* Document segment

--- Start ---

Assume that the wave function for the $1s^2$ ground configuration is a product of $Ne^{-\alpha r_1}, Ne^{-\alpha r_2}$, I would like to calculate the average energy $\langle e^2/4\pi\epsilon_0r_{12}\rangle$
Then:
$$\left\langle \frac{e^2}{4\pi\epsilon_0r_{12}} \right\rangle = \int|Ne^{-\alpha r_1}|^2\cdot|Ne^{-\alpha r_1}|^2\frac{1}{|\vec{r}_1-\vec{r}_2|}d^3r_1\,d^3r_2$$
Any good suggestions on how to solve this integral?
Best Answer
You can use the Laplace expansion of the inverse distance $$\frac{1}{|\vec{r}_1-\vec{r}_2|} =\sum_{\ell=0}^\infty\frac{4\pi}{2\ell+1}\frac{r_<^\ell}{r_>^{\ell+1}} \sum_{m=-\ell}^{+\ell}Y_{\ell m}^*(\theta_1,\phi_1)Y_{\ell m}(\theta_2,\phi_2)$$ where $r_<$ is the smaller one of $r_1$ and $r_2$, and $r_>$ is the bigger one of $r_1$ and $r_2$.
Insert this expansion into your integral, and you get an integral of a sum. You can reorder this to a sum of integrals. Then you can calculate each of these integrals with straight-forward methods. Luckily for you, in the sum the angular integrals over $(\theta_1,\phi_1)$ and $(\theta_2,\phi_2)$ are all zero, except the one with $\ell=0$ and $m=0$. So you arrive at $$\int_0^\infty\int_0^\infty |Ne^{-\alpha r_1}|^2\cdot |Ne^{-\alpha r_2}|^2\ \frac{1}{r_>} \ r_1\ dr_1\ r_2\ dr_2$$

--- End ---

* Extracted data
--- Start ---

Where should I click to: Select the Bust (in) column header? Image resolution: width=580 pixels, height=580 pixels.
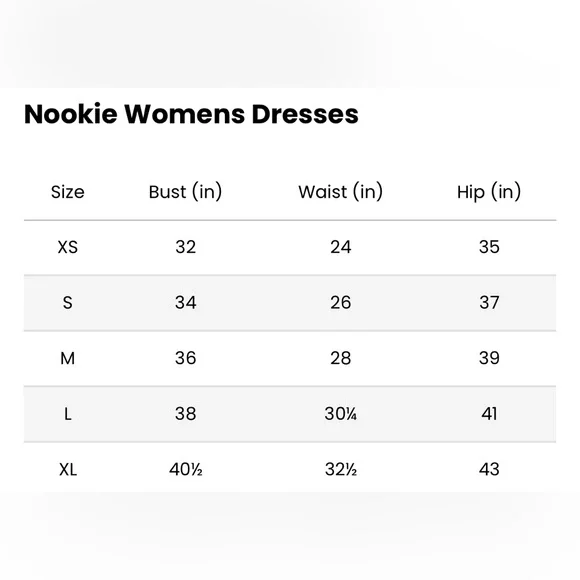(x=185, y=192)
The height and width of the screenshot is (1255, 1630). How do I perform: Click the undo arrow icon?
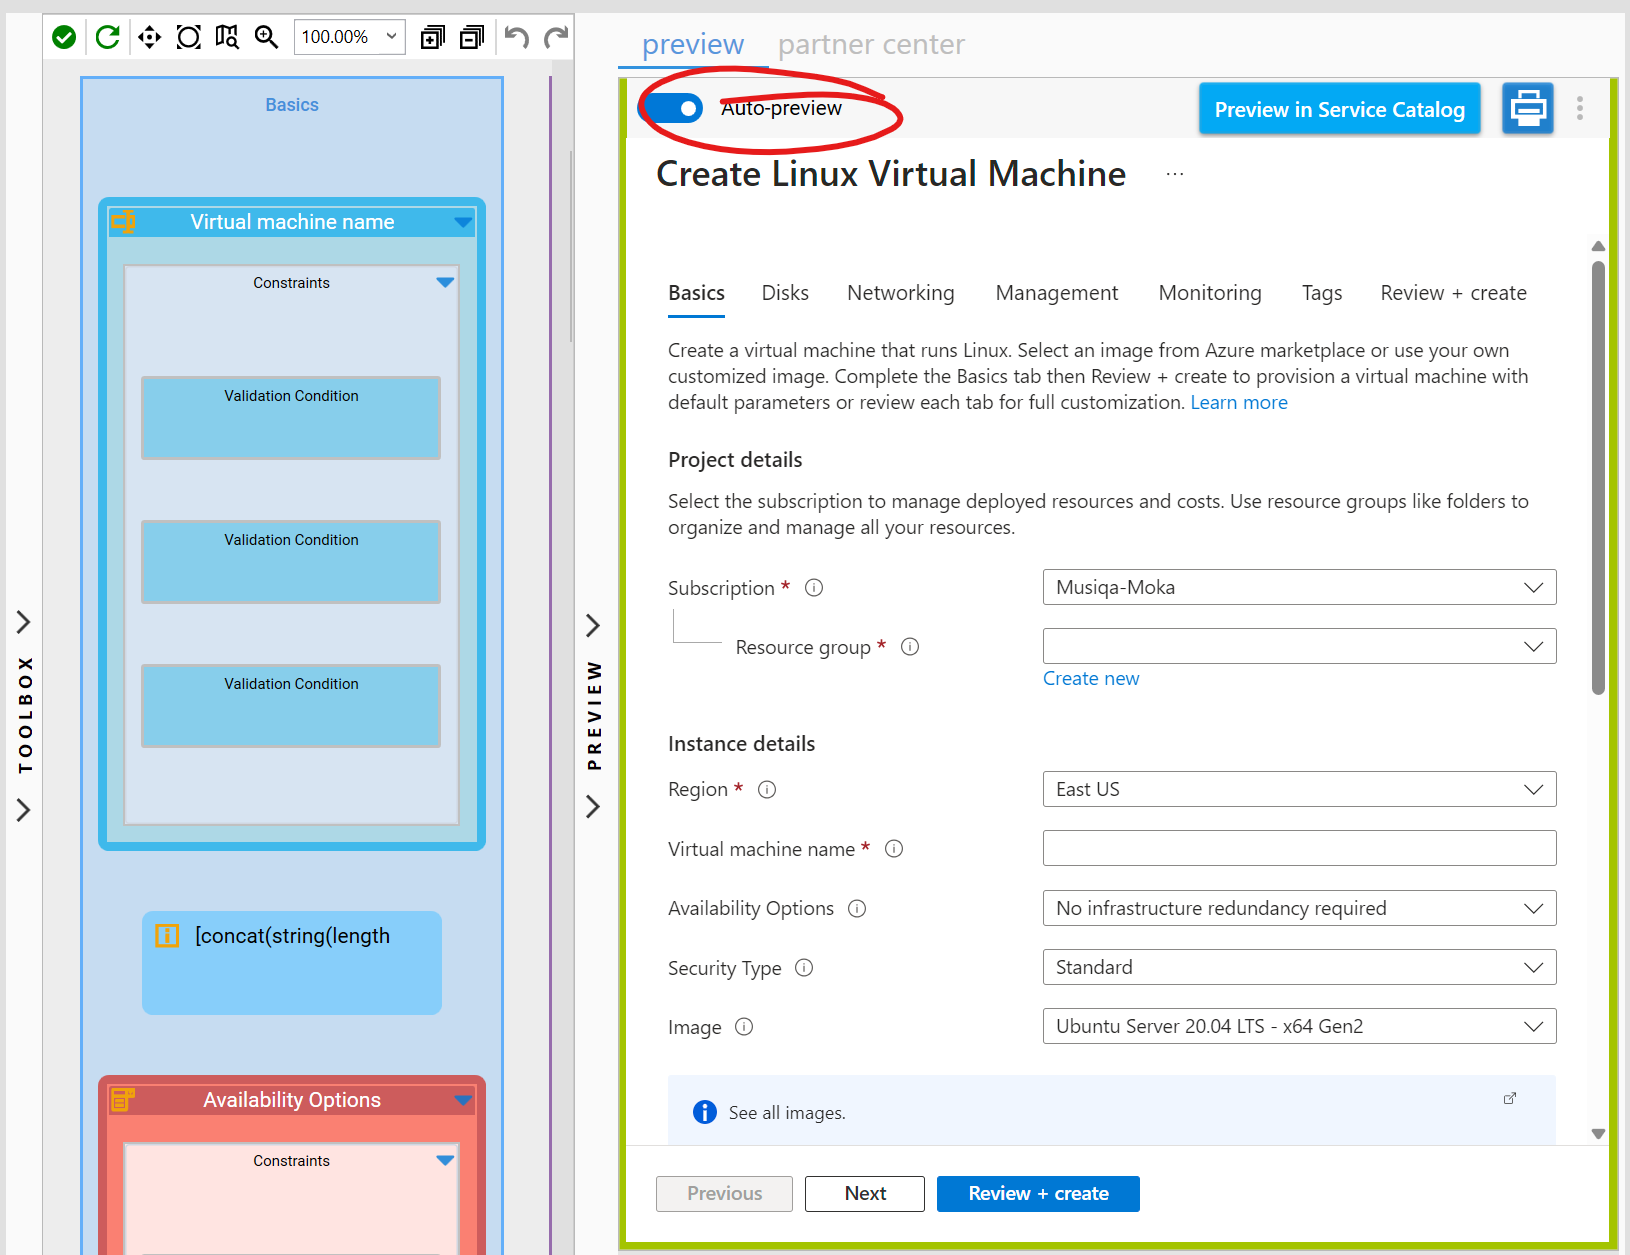coord(516,38)
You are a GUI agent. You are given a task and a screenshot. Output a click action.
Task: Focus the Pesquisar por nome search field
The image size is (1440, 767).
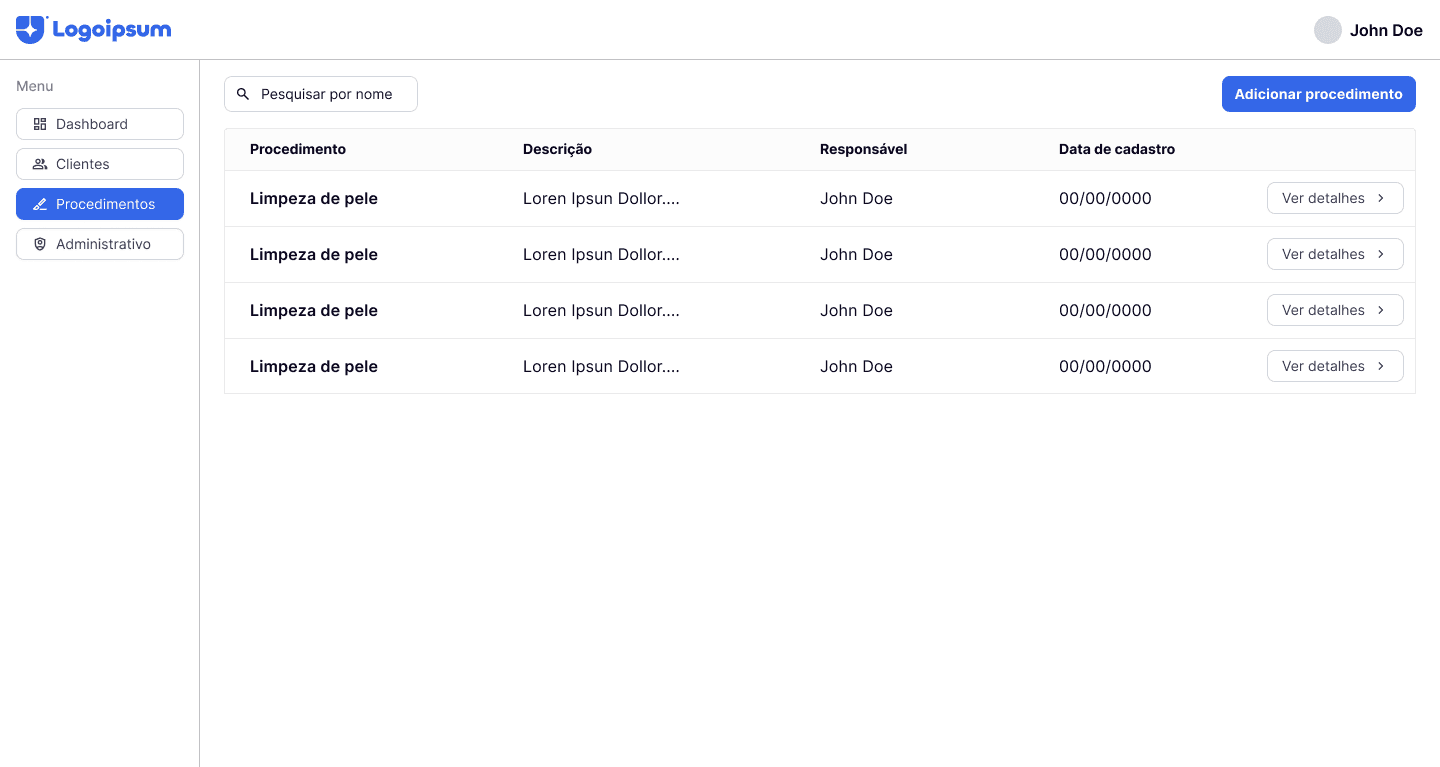[x=330, y=94]
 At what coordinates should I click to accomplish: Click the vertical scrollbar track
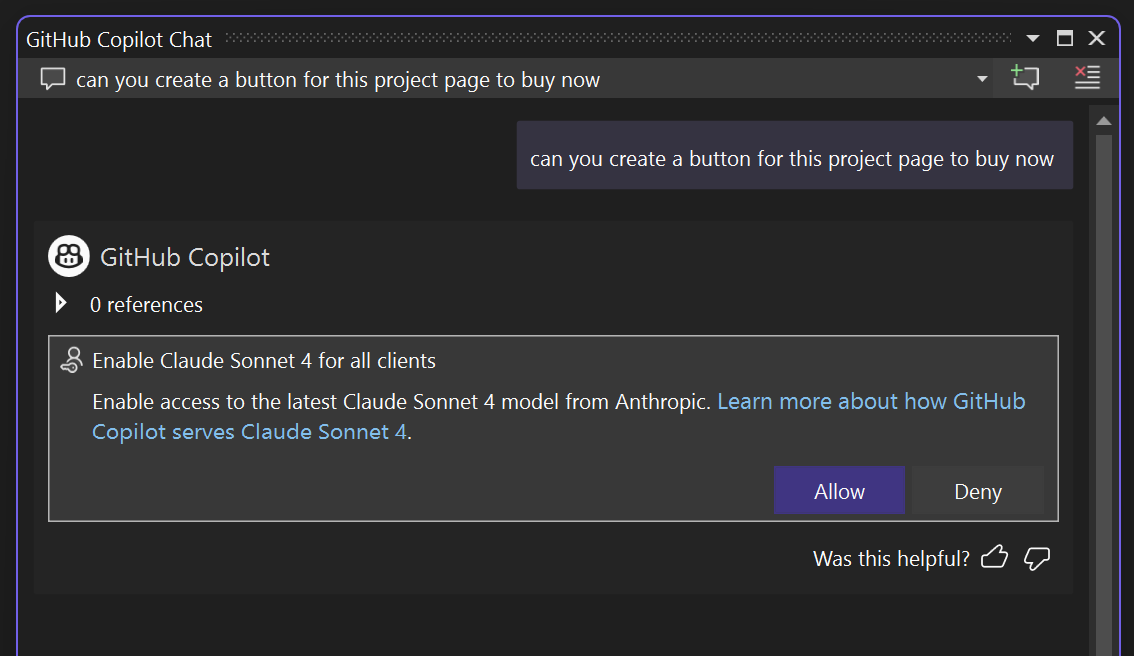(x=1104, y=400)
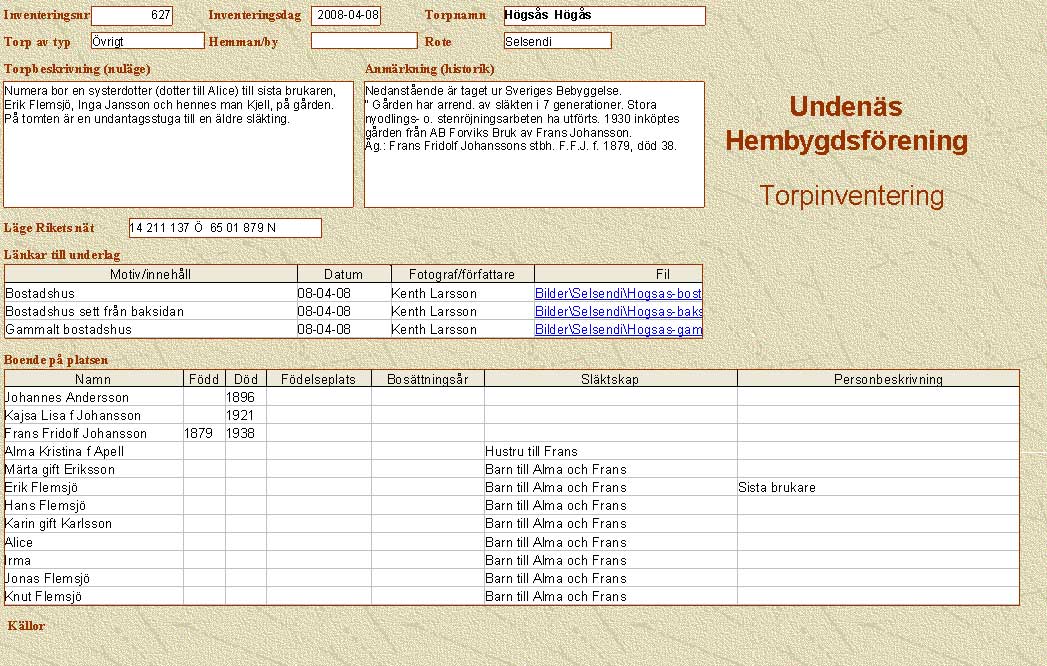The width and height of the screenshot is (1047, 666).
Task: Click the Motiv/innehåll column header
Action: coord(151,274)
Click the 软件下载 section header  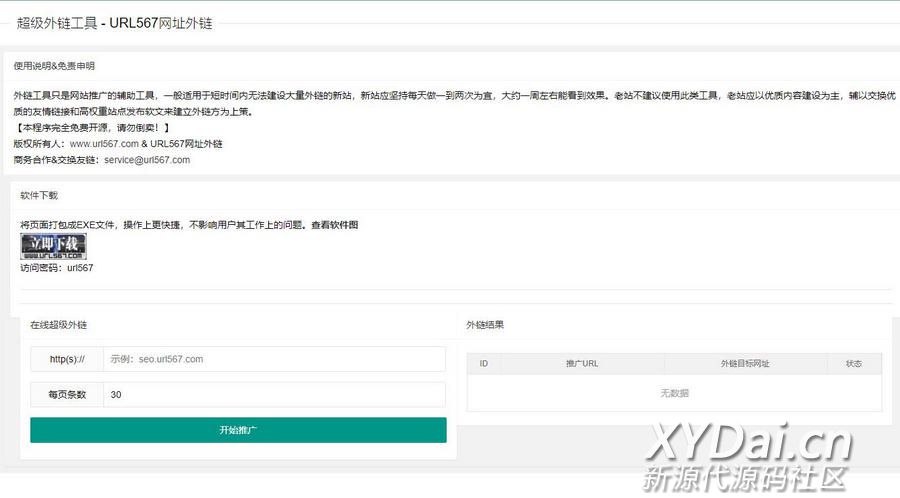(x=39, y=195)
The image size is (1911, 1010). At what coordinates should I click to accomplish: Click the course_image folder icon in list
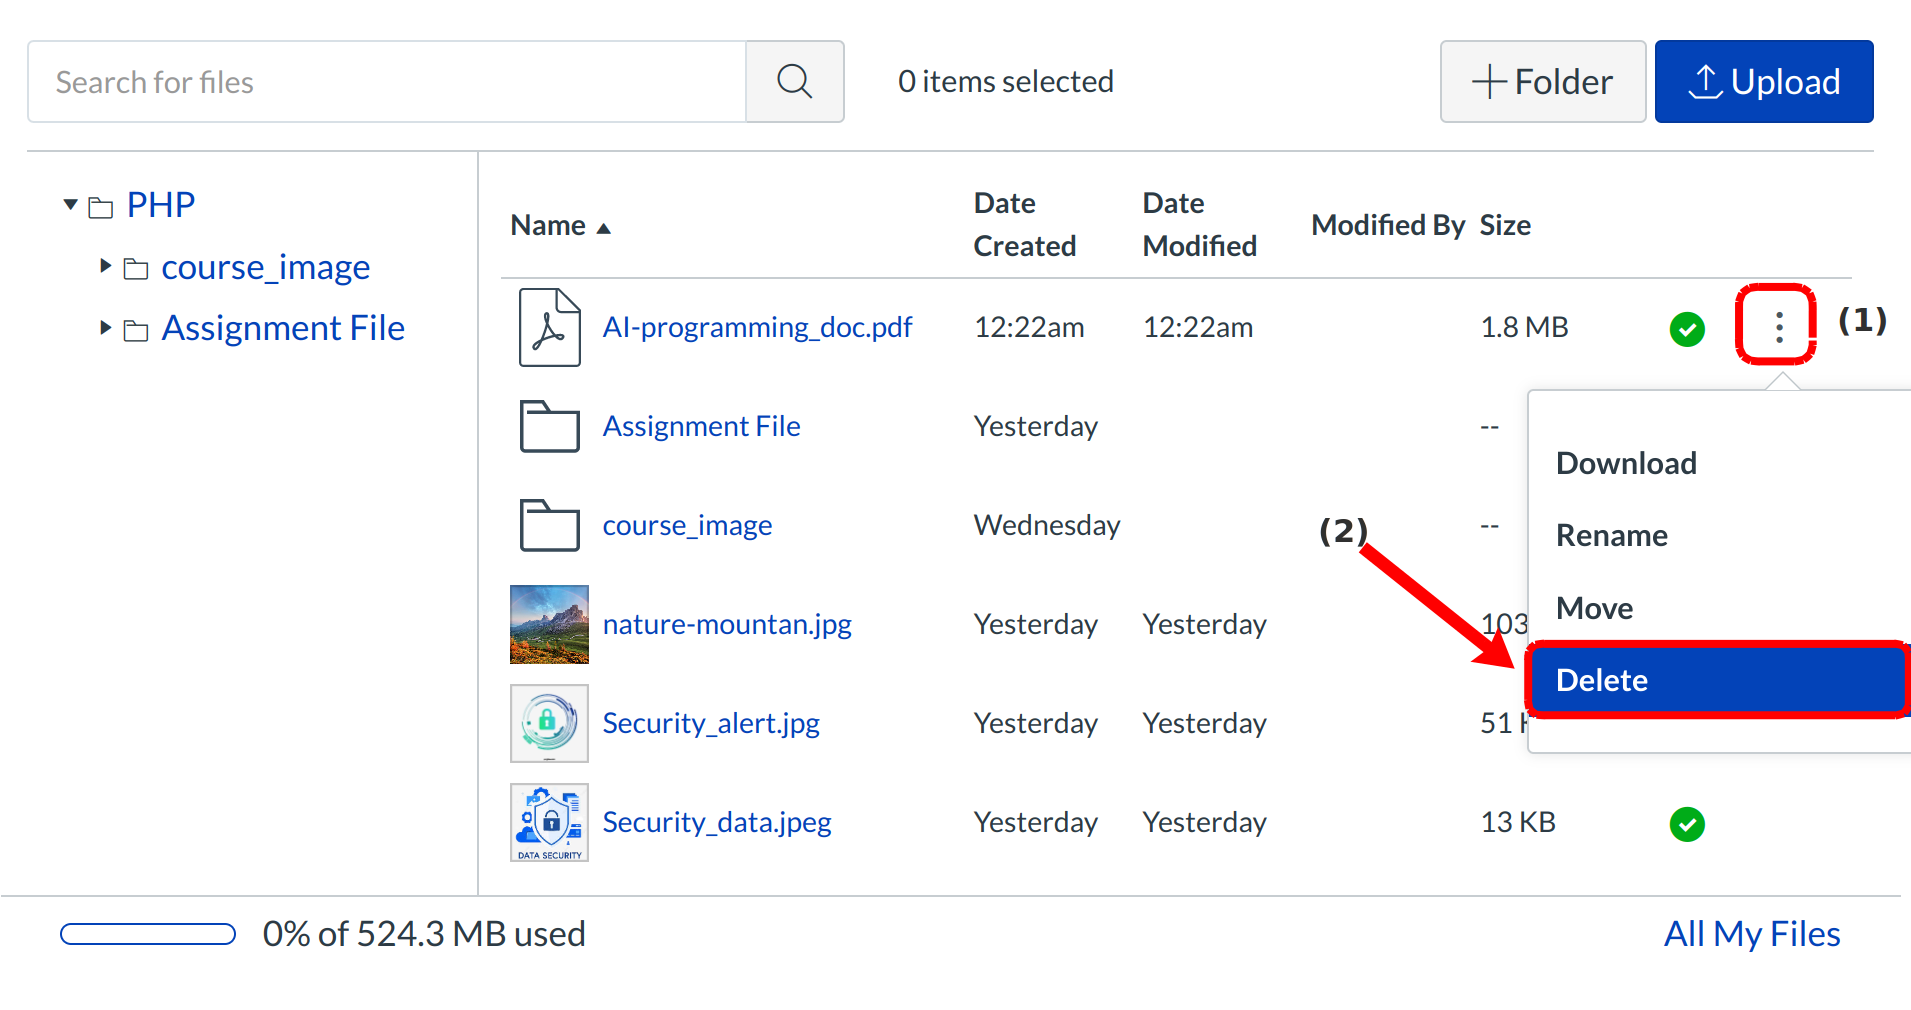click(549, 525)
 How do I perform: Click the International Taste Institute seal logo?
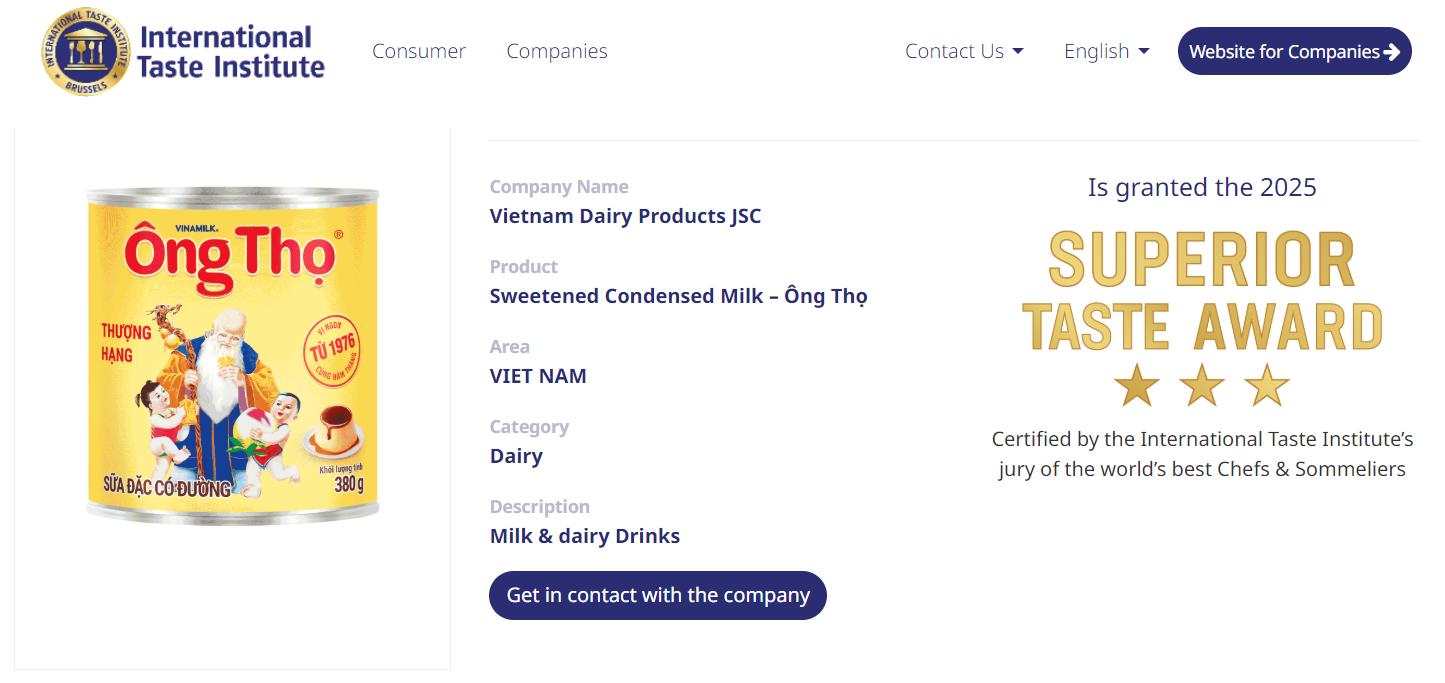coord(86,52)
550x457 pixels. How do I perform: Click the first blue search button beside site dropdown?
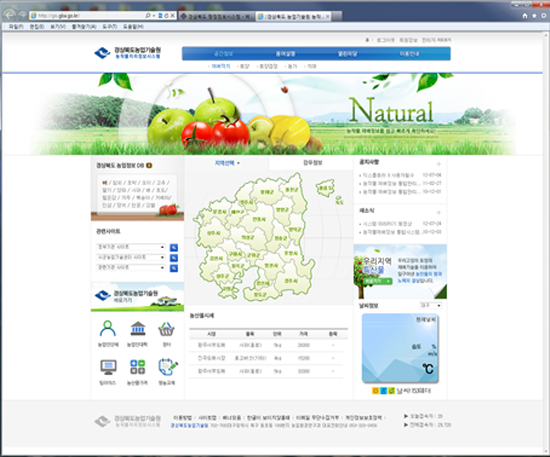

--- End ---

* Written request
Reproduce verbatim the passage of the forum thread on evaluating the average energy integral above, starting at "Assume that the" and ending at "of $r_1$ and $r_2$.".

* Complete answer
Assume that the wave function for the $1s^2$ ground configuration is a product of $Ne^{-\alpha r_1}, Ne^{-\alpha r_2}$, I would like to calculate the average energy $\langle e^2/4\pi\epsilon_0r_{12}\rangle$
Then:
$$\left\langle \frac{e^2}{4\pi\epsilon_0r_{12}} \right\rangle = \int|Ne^{-\alpha r_1}|^2\cdot|Ne^{-\alpha r_1}|^2\frac{1}{|\vec{r}_1-\vec{r}_2|}d^3r_1\,d^3r_2$$
Any good suggestions on how to solve this integral?
Best Answer
You can use the Laplace expansion of the inverse distance $$\frac{1}{|\vec{r}_1-\vec{r}_2|} =\sum_{\ell=0}^\infty\frac{4\pi}{2\ell+1}\frac{r_<^\ell}{r_>^{\ell+1}} \sum_{m=-\ell}^{+\ell}Y_{\ell m}^*(\theta_1,\phi_1)Y_{\ell m}(\theta_2,\phi_2)$$ where $r_<$ is the smaller one of $r_1$ and $r_2$, and $r_>$ is the bigger one of $r_1$ and $r_2$.